Closed crism closed 9 years ago
This requires:
Another LibreOffice conversion (from Docx -> PDF for input to CERMINE) CERMINE call Stitching XML outputs from meTypeset body+back and CERMINE front matter together
Looks like we should be using the standalone CERMINE jar via command-line? Or do we want to try to make a crossover call from PHP into Java? (Is that even possible?)
I don't think there's gonna be anything more sensible than exec()
Integrate DocX→PDF into DocxConversion
module? Or make a new one? (Would need one new converter and one new queue job. Do we want to keep one of each in each module, or is it OK to double up?)
Good question. I think I'd probably lean toward making it part of the DocxConversion module so that we aren't potentially duplicating any LibreOffice env scaffolding in two different places in our stack? But I can't immediately think of whether calling one module two different ways at different points in the conversion will pose problems for the way we've built this (it shouldn't).
Let’s do that, then. DocxConversion\Model\Converter\Pdf
and …\Queue\PdfJob
, with associated test classes?
Perfect.
Dur. The existing unoconv path will do this, if we set the output filter type to pdf
.
Yup. Sorry I didn't think to say that explicitly when I was talking about making it part of the same "env scaffolding" (needlessly indirect language on my part) earlier.
We do need a new job class in the queue. Which now makes me feel a little guilty about shoehorning this into DocxConversion
after all; this module was intended for making DocX, not for converting from it. We’re kind of hijacking it… I think we might be better off cloning it, now that I understand how it works better.
I'm equally leery of creating three different modules to support Cermine, but I think that might be more of a documentation issue than anything else.

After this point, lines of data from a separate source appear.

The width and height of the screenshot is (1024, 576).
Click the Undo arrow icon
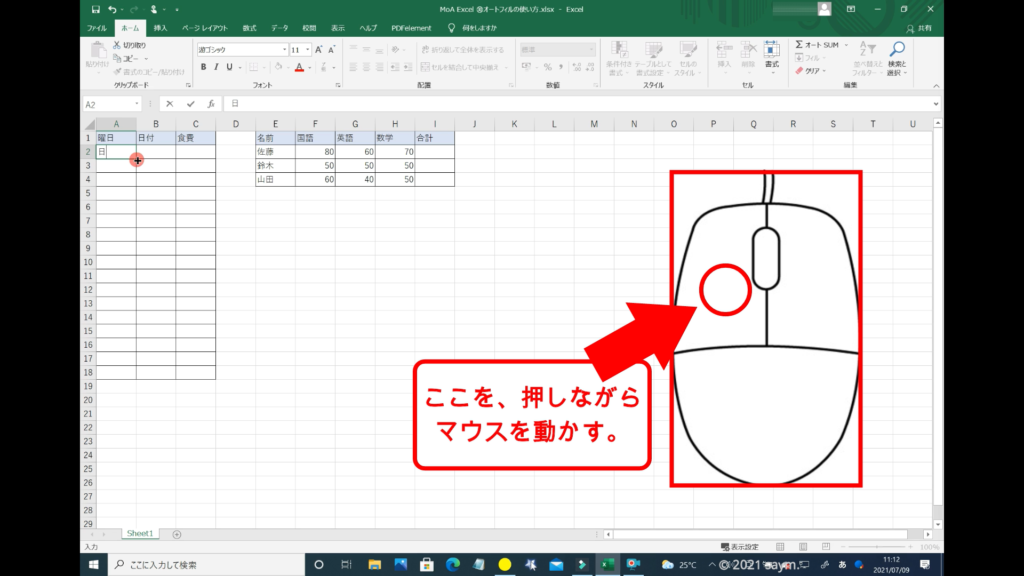(112, 9)
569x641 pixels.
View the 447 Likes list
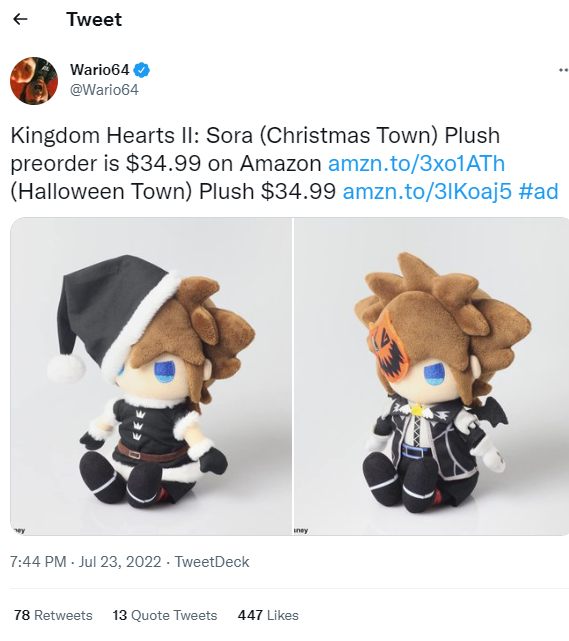pos(268,615)
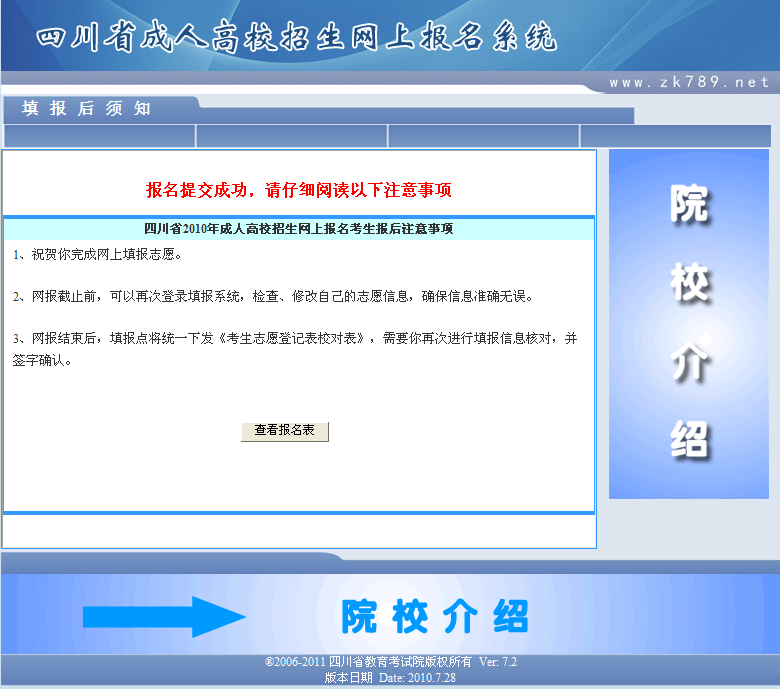Click the 院校介绍 text in the bottom banner
Viewport: 780px width, 689px height.
434,617
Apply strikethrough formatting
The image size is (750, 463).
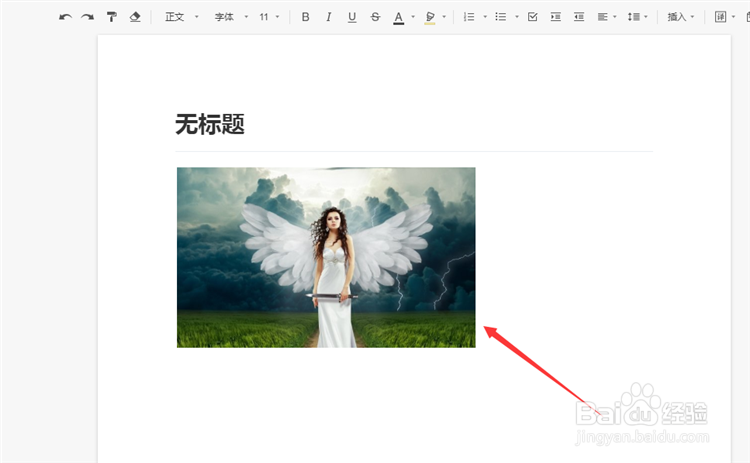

It seems the approach so far has been to have very small modules, all tightly focused. CERMINE support will require word processing-to-PDF, but it seems like that would be a possibly generally-useful module, would it not? Or do we want to focus users on the existing PdfConversion
which converts to HTML, thence to PDF?
The existing PdfConversion is definitely further in scope from the existing DocxConversion, though, due to the difference between calling unoconv/libreoffice and calling wkhtmltopdf/any-future-xsl-fo-or-cassius-regions implementation. Maybe rename the existing PdfConversion module to finalPDFRender and make the new one librePDFConvert or something, and you can duplicate the existing DocxConversion almost 1:1 with a different parameter passed to uno?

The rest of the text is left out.